Housing Opportunities Made Equal, a nonprofit that advocates for fair housing laws, is suing a Richmond landlord over allegations that she discriminates against potential renters with children or disabilities.
Filed after an almost two-year investigation by HOME, the lawsuit details behavioral patterns the organization says prove Teresa Vetter violated federal and state fair housing laws that safeguard people who have a disability — a protected class the National Fair Housing Alliance said accounts for about half of the more than 30,200 discrimination complaints filed in 2018.
In 2019, HOME saw 173 complaints of disability discrimination and 15 of familial status. HOME CEO Heather Crislip said she has seen an uptick of cases involving the refusal to rent to families with children in the last few weeks. But it’s rare to get complaints as explicit as Vetter’s statements, she said.
“You can see in the complaint that she knows what the law is,” Crislip said. “She just thinks she’s able to skirt around it.”
Messages left with Vetter seeking comment Tuesday were not immediately returned.

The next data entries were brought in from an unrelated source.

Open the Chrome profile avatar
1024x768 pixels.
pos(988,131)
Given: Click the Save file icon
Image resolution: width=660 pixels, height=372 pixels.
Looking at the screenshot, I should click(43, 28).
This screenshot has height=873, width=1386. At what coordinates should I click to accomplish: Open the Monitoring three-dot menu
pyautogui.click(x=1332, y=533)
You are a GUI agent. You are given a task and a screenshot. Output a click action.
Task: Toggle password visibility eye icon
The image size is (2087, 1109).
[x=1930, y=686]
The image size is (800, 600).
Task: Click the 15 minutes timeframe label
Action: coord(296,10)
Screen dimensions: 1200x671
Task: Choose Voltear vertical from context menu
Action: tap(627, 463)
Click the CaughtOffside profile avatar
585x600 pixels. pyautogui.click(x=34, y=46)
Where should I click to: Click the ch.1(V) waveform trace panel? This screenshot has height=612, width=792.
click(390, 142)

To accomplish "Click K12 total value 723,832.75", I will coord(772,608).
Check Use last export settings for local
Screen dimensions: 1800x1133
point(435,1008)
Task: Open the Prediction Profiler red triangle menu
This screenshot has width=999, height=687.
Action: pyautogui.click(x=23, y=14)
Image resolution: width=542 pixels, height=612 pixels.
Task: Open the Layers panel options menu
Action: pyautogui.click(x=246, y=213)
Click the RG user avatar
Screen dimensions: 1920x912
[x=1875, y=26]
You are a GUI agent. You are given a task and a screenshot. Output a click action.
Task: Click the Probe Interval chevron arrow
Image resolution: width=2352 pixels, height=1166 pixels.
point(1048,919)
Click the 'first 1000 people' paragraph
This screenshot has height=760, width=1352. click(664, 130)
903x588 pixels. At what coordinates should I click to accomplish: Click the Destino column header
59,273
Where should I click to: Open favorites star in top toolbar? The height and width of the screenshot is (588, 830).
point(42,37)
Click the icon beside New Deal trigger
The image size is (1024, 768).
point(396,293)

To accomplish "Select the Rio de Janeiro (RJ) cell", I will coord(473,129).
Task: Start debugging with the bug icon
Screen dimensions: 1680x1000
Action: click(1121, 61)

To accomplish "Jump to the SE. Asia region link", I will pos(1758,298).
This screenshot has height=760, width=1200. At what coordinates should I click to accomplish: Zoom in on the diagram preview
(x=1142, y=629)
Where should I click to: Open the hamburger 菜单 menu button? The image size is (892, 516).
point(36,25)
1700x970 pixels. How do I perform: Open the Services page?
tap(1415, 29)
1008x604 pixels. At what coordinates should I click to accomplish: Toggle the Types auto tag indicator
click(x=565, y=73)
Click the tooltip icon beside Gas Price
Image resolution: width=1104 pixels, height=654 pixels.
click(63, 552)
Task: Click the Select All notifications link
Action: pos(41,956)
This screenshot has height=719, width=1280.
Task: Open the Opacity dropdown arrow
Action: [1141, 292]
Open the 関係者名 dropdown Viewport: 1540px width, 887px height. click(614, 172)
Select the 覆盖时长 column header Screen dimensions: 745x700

This suit marks one of the first legal actions HOME has taken during the coronavirus pandemic in Richmond, a city with increasing rent prices and the second-highest eviction rate among like-sized cities in the country, which has an inequitable impact on low-income people of color. Discriminatory practices further limit rental options, creating another landmine of barriers to housing accessibility, Crislip said.
As a private fair housing organization, HOME has the ability to sue if they think housing discrimination has taken place. After receiving a tip about Vetter in December 2018, HOME did what it has done for almost 50 years: test. The nonprofit sends in “testers” that represent a protected class it’s concerned a landlord might be discriminating against and conducts these trials until a pattern is or isn’t determined. With Vetter, HOME said it was.
According to the complaint, Vetter showed preference for renters who weren’t disabled or did not have children younger than 18. She discouraged them from applying or would raise the rental price once learning of their status. At one point, she allegedly criticized a prospective tenant for having too many children, adding that they couldn’t afford them.
Vetter also allegedly told a tester that she didn’t rent upstairs units to families with children younger than 18, restricting families to only first floor apartments due to “children [making] terrible tenants.”
In the four recordings posted to HOME’s website, obtained by the eight HOME testers who had two separate interactions with the landlord each, Vetter can be heard saying that she doesn’t rent to people who have Section 8 Housing Vouchers or are on welfare — only “good people.” As of July 1, that practice will be illegal in Virginia. The Virginia General Assembly this year added a new protection to the Virginia Fair Housing Law that applies to any landlord who has at least five rental units.
Vetter owns a total of six off Chamberlayne Avenue. Still, in a recording, she allegedly said that even if that law passed, she wouldn’t follow it. “I mean being a private landlord as opposed to an apartment complex, there are things that I can subtly just disregard certain laws like that,” Vetter said.
That’s not how it works, said Christie Marra, director of housing advocacy at Virginia Poverty Law Center, adding that private or not, landlords aren’t exempt from discrimination laws. But some practices, such as discriminating on the basis of disability, can be more subtle than other forms, such as not accepting social security income as rent payment.
The complaint claims Vetter did just that, meaning she doesn’t rent to people who are on disability. She allegedly added that depression doesn’t count and there’s “not a darn thing wrong with them.” Under CDC guidelines and federal and state housing law, mental illness is considered a disability.
A court date has not been set and Vetter has not responded to the suit, according to HOME. The organization is asking a judge to award compensatory damages for conducting the investigation, which cost $18,186.74.
This story has been updated to correct the name of the National Fair Housing Alliance.